=== Data extract ===
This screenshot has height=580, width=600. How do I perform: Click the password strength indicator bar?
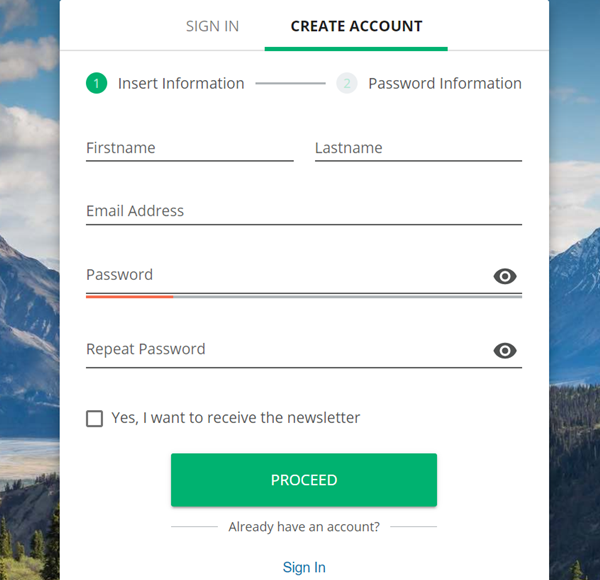[304, 296]
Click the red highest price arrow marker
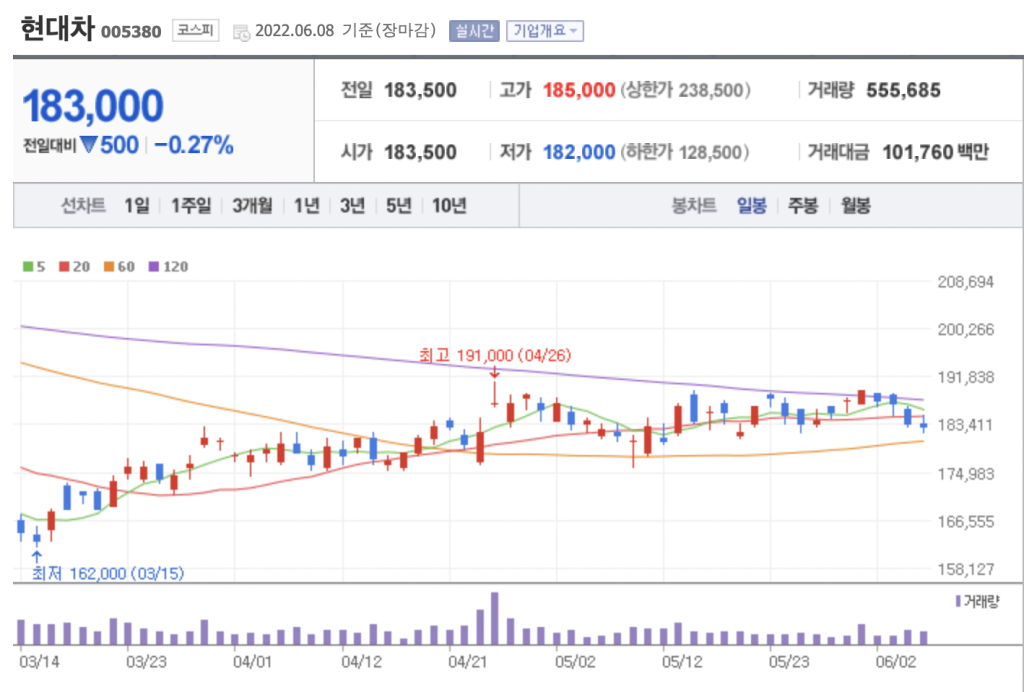 pyautogui.click(x=494, y=372)
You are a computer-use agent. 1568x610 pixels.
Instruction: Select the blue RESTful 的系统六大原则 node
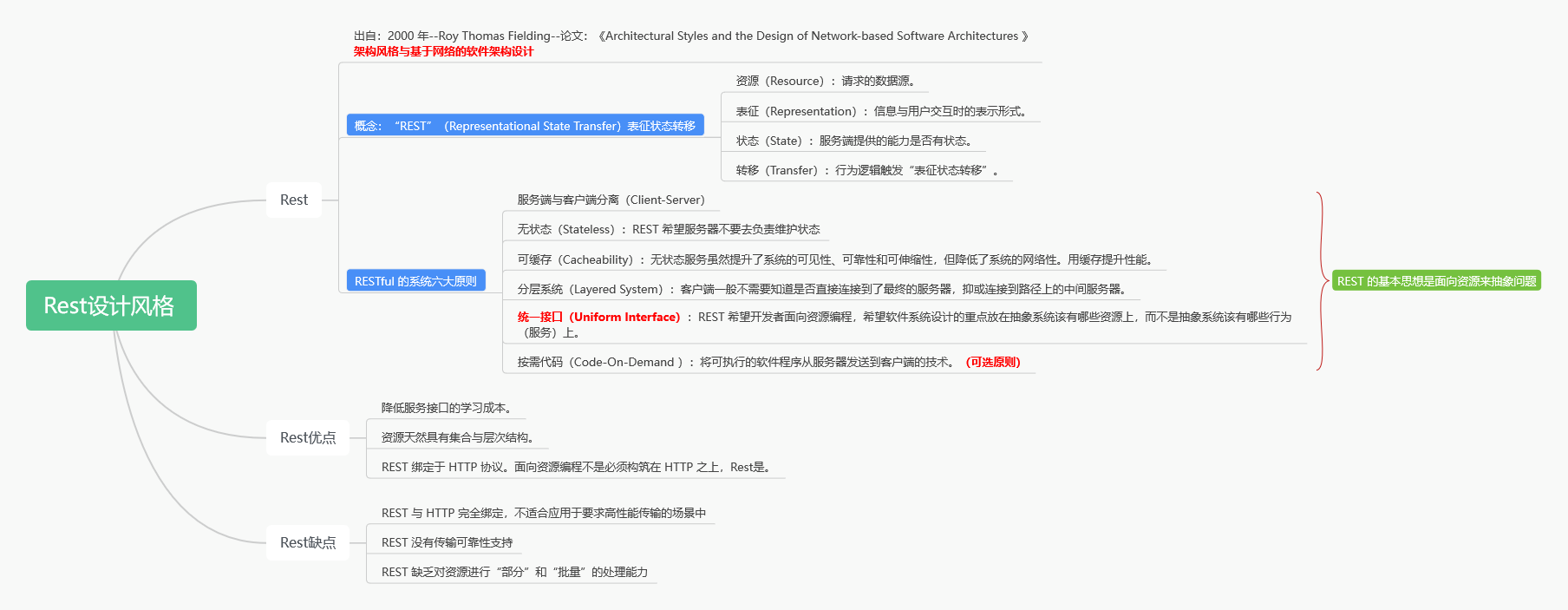pyautogui.click(x=415, y=281)
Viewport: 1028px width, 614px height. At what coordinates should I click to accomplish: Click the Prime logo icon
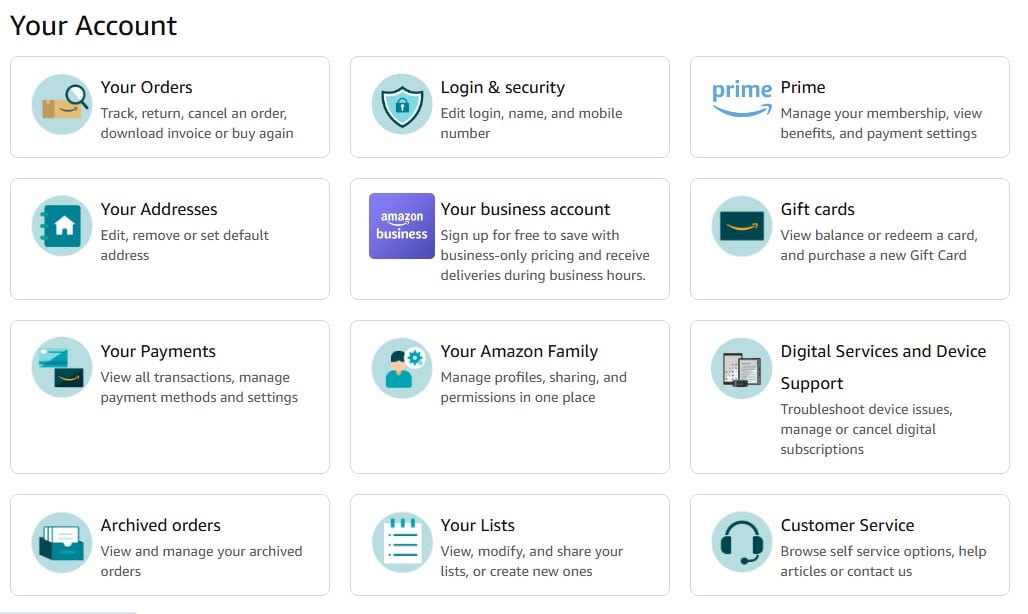(742, 98)
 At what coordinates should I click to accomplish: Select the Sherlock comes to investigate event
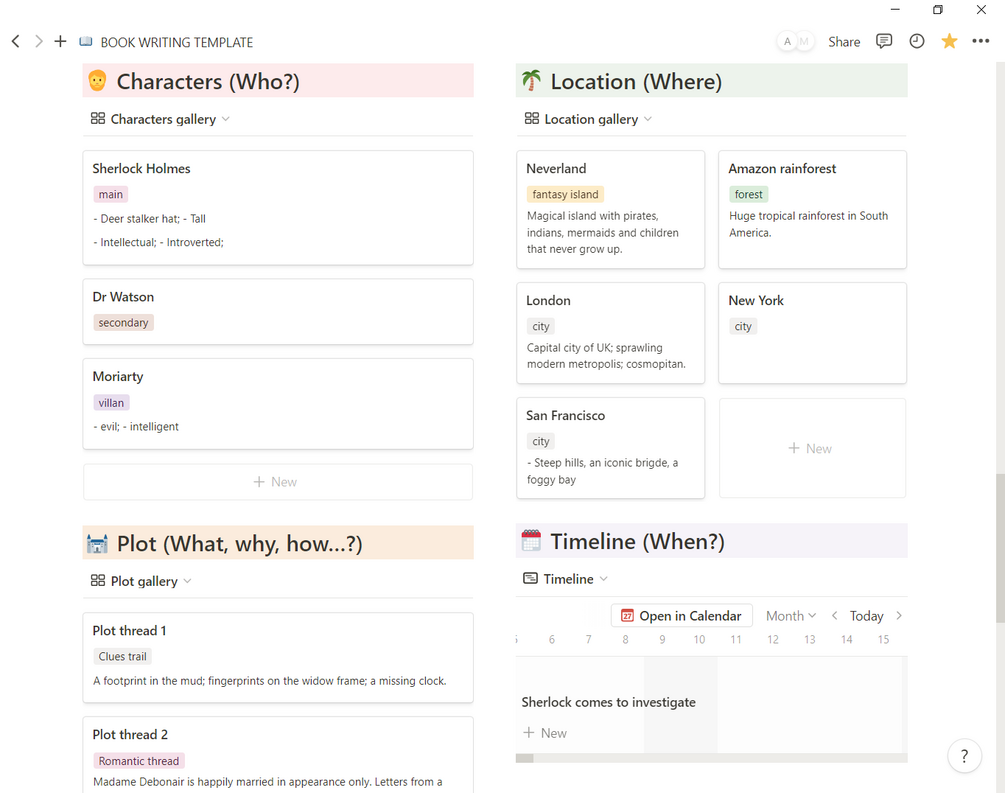tap(608, 702)
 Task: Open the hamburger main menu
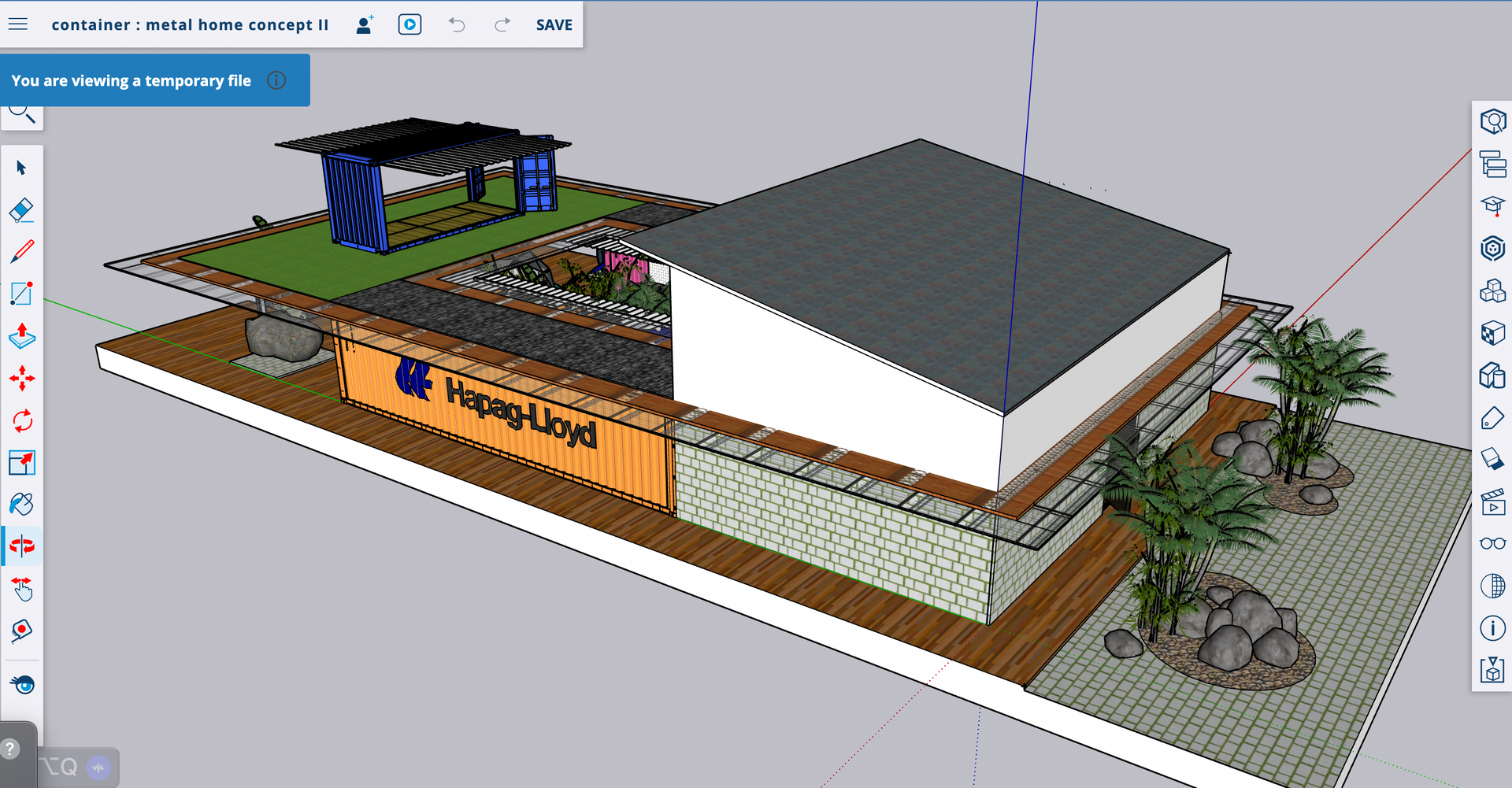coord(18,24)
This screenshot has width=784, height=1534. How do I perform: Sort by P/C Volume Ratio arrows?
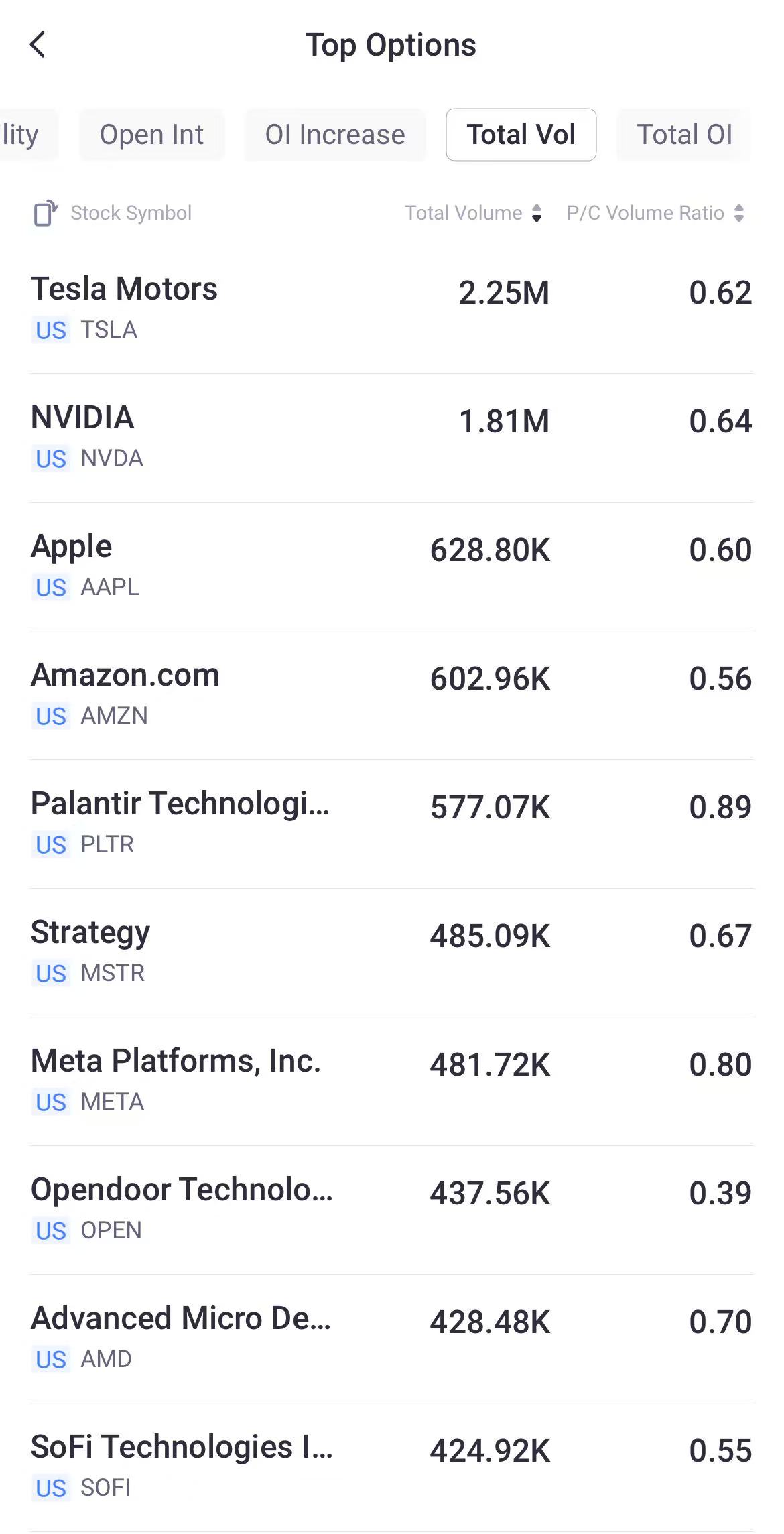click(739, 213)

=== Given exercise ===
Format every line of text in the data above as a JSON list of strings, one string per line, skipping blank lines and leaving out the pictures.

=== Exercise result ===
[
  "This screenshot has height=580, width=600. How do I perform: Click the password strength indicator bar?",
  "[304, 296]",
  "Click the red highest price arrow marker",
  " pyautogui.click(x=494, y=372)",
  "You are a computer-use agent. 1568x610 pixels.",
  "Instruction: Select the blue RESTful 的系统六大原则 node",
  "pyautogui.click(x=415, y=281)",
  "Viewport: 1028px width, 614px height. At what coordinates should I click to accomplish: Click the Prime logo icon",
  "(742, 98)",
  " At what coordinates should I click to accomplish: Select the Sherlock comes to investigate event",
  "tap(608, 702)",
  " Task: Open the hamburger main menu",
  "coord(18,24)",
  "This screenshot has width=784, height=1534. How do I perform: Sort by P/C Volume Ratio arrows?",
  "click(739, 213)"
]